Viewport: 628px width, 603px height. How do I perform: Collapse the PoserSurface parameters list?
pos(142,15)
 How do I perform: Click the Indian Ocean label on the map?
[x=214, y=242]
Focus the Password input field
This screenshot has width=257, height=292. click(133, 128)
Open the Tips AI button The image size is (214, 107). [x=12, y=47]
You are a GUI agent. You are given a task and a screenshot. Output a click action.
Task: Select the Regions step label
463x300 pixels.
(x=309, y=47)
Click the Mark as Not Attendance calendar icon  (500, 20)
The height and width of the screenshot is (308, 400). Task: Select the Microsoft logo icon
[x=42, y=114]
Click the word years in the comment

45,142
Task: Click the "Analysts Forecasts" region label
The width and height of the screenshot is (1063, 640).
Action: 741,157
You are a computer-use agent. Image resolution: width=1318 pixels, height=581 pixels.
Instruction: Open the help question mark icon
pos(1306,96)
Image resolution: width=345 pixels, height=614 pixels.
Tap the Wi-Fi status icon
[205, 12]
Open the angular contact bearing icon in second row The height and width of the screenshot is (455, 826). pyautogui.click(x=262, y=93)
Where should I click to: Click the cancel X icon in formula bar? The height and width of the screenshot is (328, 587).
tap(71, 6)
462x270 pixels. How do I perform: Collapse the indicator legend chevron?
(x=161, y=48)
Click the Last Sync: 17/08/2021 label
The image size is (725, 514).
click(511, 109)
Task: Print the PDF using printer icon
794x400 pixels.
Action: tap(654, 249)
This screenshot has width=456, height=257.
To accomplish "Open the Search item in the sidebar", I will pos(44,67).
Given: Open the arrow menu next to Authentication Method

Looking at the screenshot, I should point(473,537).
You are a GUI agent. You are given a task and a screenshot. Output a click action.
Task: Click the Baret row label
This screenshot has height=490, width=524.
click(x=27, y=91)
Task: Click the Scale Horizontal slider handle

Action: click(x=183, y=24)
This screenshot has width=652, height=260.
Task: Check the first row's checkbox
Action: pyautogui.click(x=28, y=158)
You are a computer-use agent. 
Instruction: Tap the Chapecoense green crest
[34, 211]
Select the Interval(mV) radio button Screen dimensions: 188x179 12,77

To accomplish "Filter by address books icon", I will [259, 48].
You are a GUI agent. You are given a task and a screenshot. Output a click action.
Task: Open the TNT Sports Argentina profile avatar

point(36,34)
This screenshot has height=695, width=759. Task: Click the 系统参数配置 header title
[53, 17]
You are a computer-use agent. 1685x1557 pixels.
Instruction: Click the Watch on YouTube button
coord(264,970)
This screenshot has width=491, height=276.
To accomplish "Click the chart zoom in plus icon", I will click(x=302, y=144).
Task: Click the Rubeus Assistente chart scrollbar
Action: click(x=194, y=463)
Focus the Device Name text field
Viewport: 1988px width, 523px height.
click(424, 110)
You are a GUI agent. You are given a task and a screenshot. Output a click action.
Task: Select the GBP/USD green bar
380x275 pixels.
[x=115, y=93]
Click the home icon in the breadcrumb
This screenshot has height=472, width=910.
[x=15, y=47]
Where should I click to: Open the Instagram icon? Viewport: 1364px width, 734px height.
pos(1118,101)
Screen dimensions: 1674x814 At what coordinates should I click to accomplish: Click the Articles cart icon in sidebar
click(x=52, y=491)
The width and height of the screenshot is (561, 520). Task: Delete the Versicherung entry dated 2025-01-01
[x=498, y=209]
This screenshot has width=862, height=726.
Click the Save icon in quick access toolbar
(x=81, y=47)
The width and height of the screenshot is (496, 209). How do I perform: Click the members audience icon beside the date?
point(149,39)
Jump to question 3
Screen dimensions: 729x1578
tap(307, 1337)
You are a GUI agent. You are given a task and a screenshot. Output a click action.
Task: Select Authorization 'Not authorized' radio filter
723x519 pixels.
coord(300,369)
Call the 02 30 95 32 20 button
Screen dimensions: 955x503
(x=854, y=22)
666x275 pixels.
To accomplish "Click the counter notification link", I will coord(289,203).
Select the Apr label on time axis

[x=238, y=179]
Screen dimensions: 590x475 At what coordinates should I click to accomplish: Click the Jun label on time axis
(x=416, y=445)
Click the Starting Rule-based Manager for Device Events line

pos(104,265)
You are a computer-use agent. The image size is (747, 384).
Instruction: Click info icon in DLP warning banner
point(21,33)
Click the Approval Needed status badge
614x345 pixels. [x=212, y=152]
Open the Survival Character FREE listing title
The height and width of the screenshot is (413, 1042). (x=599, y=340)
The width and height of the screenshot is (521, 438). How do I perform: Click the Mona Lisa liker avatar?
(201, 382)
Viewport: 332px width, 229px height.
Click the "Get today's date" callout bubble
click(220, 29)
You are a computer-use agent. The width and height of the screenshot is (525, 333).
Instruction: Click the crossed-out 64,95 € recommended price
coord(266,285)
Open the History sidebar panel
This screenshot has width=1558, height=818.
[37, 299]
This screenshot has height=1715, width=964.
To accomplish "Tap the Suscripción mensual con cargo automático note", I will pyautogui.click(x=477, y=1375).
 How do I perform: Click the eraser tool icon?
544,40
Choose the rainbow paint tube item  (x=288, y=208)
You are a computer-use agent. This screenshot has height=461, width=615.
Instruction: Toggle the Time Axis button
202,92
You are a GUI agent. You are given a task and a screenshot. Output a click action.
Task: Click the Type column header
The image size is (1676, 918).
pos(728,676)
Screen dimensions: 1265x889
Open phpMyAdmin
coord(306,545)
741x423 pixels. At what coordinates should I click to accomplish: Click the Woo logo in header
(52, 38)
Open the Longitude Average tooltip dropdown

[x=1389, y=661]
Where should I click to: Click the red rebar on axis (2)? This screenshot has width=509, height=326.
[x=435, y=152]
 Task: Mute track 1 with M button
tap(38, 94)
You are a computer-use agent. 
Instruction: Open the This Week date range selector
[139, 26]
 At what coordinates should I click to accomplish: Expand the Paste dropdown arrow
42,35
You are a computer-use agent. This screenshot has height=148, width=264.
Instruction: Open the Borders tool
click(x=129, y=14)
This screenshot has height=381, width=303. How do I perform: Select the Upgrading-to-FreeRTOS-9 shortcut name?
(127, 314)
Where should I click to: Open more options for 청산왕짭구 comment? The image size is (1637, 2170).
###
_TASK DESCRIPTION:_ Print the whole listing once more, exactly as it stands.

_OUTPUT FOR THIS EXERCISE:_
Viewport: 628px width, 603px height. How do I perform: Collapse the PoserSurface parameters list?
pos(142,15)
 How do I perform: Click the Indian Ocean label on the map?
[x=214, y=242]
Focus the Password input field
This screenshot has width=257, height=292. click(133, 128)
Open the Tips AI button The image size is (214, 107). [x=12, y=47]
You are a GUI agent. You are given a task and a screenshot. Output a click action.
Task: Select the Regions step label
463x300 pixels.
(x=309, y=47)
Click the Mark as Not Attendance calendar icon  (500, 20)
The height and width of the screenshot is (308, 400). Task: Select the Microsoft logo icon
[x=42, y=114]
Click the word years in the comment

45,142
Task: Click the "Analysts Forecasts" region label
The width and height of the screenshot is (1063, 640).
Action: 741,157
You are a computer-use agent. Image resolution: width=1318 pixels, height=581 pixels.
Instruction: Open the help question mark icon
pos(1306,96)
Image resolution: width=345 pixels, height=614 pixels.
Tap the Wi-Fi status icon
[205, 12]
Open the angular contact bearing icon in second row The height and width of the screenshot is (455, 826). pyautogui.click(x=262, y=93)
Where should I click to: Click the cancel X icon in formula bar? The height and width of the screenshot is (328, 587).
tap(71, 6)
462x270 pixels. How do I perform: Collapse the indicator legend chevron?
(x=161, y=48)
Click the Last Sync: 17/08/2021 label
The image size is (725, 514).
click(511, 109)
Task: Print the PDF using printer icon
794x400 pixels.
Action: tap(654, 249)
This screenshot has width=456, height=257.
To accomplish "Open the Search item in the sidebar", I will pos(44,67).
Given: Open the arrow menu next to Authentication Method

Looking at the screenshot, I should point(473,537).
You are a GUI agent. You are given a task and a screenshot. Output a click action.
Task: Click the Baret row label
This screenshot has height=490, width=524.
click(x=27, y=91)
Task: Click the Scale Horizontal slider handle

Action: click(x=183, y=24)
This screenshot has width=652, height=260.
Task: Check the first row's checkbox
Action: pyautogui.click(x=28, y=158)
You are a computer-use agent. 
Instruction: Tap the Chapecoense green crest
[34, 211]
Select the Interval(mV) radio button Screen dimensions: 188x179 12,77

To accomplish "Filter by address books icon", I will [259, 48].
You are a GUI agent. You are given a task and a screenshot. Output a click action.
Task: Open the TNT Sports Argentina profile avatar

point(36,34)
This screenshot has height=695, width=759. Task: Click the 系统参数配置 header title
[53, 17]
You are a computer-use agent. 1685x1557 pixels.
Instruction: Click the Watch on YouTube button
coord(264,970)
This screenshot has width=491, height=276.
To accomplish "Click the chart zoom in plus icon", I will click(x=302, y=144).
Task: Click the Rubeus Assistente chart scrollbar
Action: click(x=194, y=463)
Focus the Device Name text field
Viewport: 1988px width, 523px height.
click(424, 110)
You are a GUI agent. You are given a task and a screenshot. Output a click action.
Task: Select the GBP/USD green bar
380x275 pixels.
[x=115, y=93]
Click the home icon in the breadcrumb
This screenshot has height=472, width=910.
[x=15, y=47]
Where should I click to: Open the Instagram icon? Viewport: 1364px width, 734px height.
pos(1118,101)
Screen dimensions: 1674x814 At what coordinates should I click to accomplish: Click the Articles cart icon in sidebar
click(x=52, y=491)
The width and height of the screenshot is (561, 520). Task: Delete the Versicherung entry dated 2025-01-01
[x=498, y=209]
This screenshot has width=862, height=726.
Click the Save icon in quick access toolbar
(x=81, y=47)
The width and height of the screenshot is (496, 209). How do I perform: Click the members audience icon beside the date?
point(149,39)
Jump to question 3
Screen dimensions: 729x1578
tap(307, 1337)
You are a GUI agent. You are given a task and a screenshot. Output a click action.
Task: Select Authorization 'Not authorized' radio filter
723x519 pixels.
coord(300,369)
Call the 02 30 95 32 20 button
Screen dimensions: 955x503
(x=854, y=22)
666x275 pixels.
To accomplish "Click the counter notification link", I will coord(289,203).
Select the Apr label on time axis

[x=238, y=179]
Screen dimensions: 590x475 At what coordinates should I click to accomplish: Click the Jun label on time axis
(x=416, y=445)
Click the Starting Rule-based Manager for Device Events line

pos(104,265)
You are a computer-use agent. The image size is (747, 384).
Instruction: Click info icon in DLP warning banner
point(21,33)
Click the Approval Needed status badge
614x345 pixels. [x=212, y=152]
Open the Survival Character FREE listing title
The height and width of the screenshot is (413, 1042). (x=599, y=340)
The width and height of the screenshot is (521, 438). How do I perform: Click the Mona Lisa liker avatar?
(201, 382)
Viewport: 332px width, 229px height.
Click the "Get today's date" callout bubble
click(220, 29)
You are a computer-use agent. The width and height of the screenshot is (525, 333).
Instruction: Click the crossed-out 64,95 € recommended price
coord(266,285)
Open the History sidebar panel
This screenshot has width=1558, height=818.
[37, 299]
This screenshot has height=1715, width=964.
To accomplish "Tap the Suscripción mensual con cargo automático note", I will pyautogui.click(x=477, y=1375).
 How do I perform: Click the eraser tool icon?
544,40
Choose the rainbow paint tube item  (x=288, y=208)
You are a computer-use agent. This screenshot has height=461, width=615.
Instruction: Toggle the Time Axis button
202,92
You are a GUI agent. You are given a task and a screenshot. Output a click action.
Task: Click the Type column header
The image size is (1676, 918).
pos(728,676)
Screen dimensions: 1265x889
Open phpMyAdmin
coord(306,545)
741x423 pixels. At what coordinates should I click to accomplish: Click the Woo logo in header
(52, 38)
Open the Longitude Average tooltip dropdown

[x=1389, y=661]
Where should I click to: Click the red rebar on axis (2)? This screenshot has width=509, height=326.
[x=435, y=152]
 Task: Mute track 1 with M button
tap(38, 94)
You are a computer-use agent. 
Instruction: Open the This Week date range selector
[139, 26]
 At what coordinates should I click to accomplish: Expand the Paste dropdown arrow
42,35
You are a computer-use agent. This screenshot has height=148, width=264.
Instruction: Open the Borders tool
click(x=129, y=14)
This screenshot has height=381, width=303. How do I perform: Select the Upgrading-to-FreeRTOS-9 shortcut name?
(127, 314)
Where should I click to: Open more options for 청산왕짭구 comment? The image size is (1637, 2170).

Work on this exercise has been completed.